The Soul of South Africa’s Legislatures: A Site of Struggle – Or Not
Samantha Waterhouse (University of the Western Cape)

The Constitution envisages that legislatures play a critical role in our democracy. Their law making, oversight and accountability functions should follow, indeed be directed by, their core purpose – to ensure government based on the will of the people, by representing the public and acting as forums for public consideration of issues. At heart, these ‘issues’ must address inequality and discriminations against the majority of people in South Africa. I focus on how the democratic soul envisaged for legislatures in our Constitution, has been (re)defined through practice. While noticing the ways they add value, I consider legislatures; evident ineffectiveness to hold executive power in check; the apparent dominance of party leadership structures in defining the outcomes of legislatures’ processes; and the telling ease with which they embraced their back-seat role under the National State of Disaster.

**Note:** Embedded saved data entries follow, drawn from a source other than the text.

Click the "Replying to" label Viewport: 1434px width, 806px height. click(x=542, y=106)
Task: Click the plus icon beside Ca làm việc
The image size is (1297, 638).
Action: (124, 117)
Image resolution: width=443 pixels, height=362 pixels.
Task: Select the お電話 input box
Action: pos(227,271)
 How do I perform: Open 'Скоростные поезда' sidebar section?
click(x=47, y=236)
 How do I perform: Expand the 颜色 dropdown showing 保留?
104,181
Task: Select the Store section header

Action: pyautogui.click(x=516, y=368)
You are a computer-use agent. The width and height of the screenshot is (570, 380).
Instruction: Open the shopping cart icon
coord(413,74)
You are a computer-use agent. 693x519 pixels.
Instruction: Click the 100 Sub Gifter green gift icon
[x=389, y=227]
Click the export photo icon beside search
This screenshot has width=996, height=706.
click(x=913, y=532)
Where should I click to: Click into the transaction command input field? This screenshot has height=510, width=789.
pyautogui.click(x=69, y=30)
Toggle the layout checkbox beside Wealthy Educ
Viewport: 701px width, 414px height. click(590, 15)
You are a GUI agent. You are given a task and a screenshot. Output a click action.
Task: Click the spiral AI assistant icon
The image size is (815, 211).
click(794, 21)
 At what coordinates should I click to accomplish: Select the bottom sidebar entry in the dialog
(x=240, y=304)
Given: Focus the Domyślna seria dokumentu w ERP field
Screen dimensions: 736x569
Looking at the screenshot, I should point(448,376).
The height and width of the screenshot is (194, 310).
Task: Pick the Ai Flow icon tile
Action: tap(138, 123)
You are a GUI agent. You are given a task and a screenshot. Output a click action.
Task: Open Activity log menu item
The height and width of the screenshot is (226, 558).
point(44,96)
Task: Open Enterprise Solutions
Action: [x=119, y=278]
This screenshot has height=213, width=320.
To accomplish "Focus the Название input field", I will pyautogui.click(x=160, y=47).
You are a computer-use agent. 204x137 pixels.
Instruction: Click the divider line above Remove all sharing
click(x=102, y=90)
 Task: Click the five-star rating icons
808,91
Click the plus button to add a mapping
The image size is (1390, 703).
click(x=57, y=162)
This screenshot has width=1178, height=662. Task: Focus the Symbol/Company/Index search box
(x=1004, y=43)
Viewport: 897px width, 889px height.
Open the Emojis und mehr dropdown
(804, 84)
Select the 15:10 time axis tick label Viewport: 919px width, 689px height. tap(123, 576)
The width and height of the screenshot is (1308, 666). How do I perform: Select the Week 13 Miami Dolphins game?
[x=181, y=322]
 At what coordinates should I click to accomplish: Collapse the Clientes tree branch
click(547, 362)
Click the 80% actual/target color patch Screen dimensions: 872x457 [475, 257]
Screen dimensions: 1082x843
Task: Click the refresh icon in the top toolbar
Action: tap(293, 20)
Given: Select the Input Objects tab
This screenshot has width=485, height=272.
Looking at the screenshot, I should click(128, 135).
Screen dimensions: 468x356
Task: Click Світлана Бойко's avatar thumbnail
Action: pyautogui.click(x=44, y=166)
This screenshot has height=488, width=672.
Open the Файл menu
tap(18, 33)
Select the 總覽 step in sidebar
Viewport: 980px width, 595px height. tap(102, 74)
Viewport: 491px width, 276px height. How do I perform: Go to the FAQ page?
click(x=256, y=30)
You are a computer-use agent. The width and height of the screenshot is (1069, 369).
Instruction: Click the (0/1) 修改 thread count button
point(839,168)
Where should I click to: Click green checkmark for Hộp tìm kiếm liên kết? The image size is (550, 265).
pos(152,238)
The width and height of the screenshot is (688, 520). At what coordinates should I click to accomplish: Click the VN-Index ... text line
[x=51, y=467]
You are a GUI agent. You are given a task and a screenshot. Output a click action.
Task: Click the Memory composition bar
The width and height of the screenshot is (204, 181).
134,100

In our multi-party democracy, legislatures are designed as a site of struggle. I reflect on the wider range of actors with a stake in the legislatures and the features of struggles that play out on that ground. How do the evolved terms of engagement enable or gatekeep against ‘publics’? And, who is struggling for the legislatures’ democratic ‘soul’? Drawing on work undertaken among civil society groups, I consider our attempts to expand the range of who draws on legislatures to advance social justice. Here the questions organisations have grappled with are not only why should we engage legislatures, and on whose terms, but also, why we shouldn’t.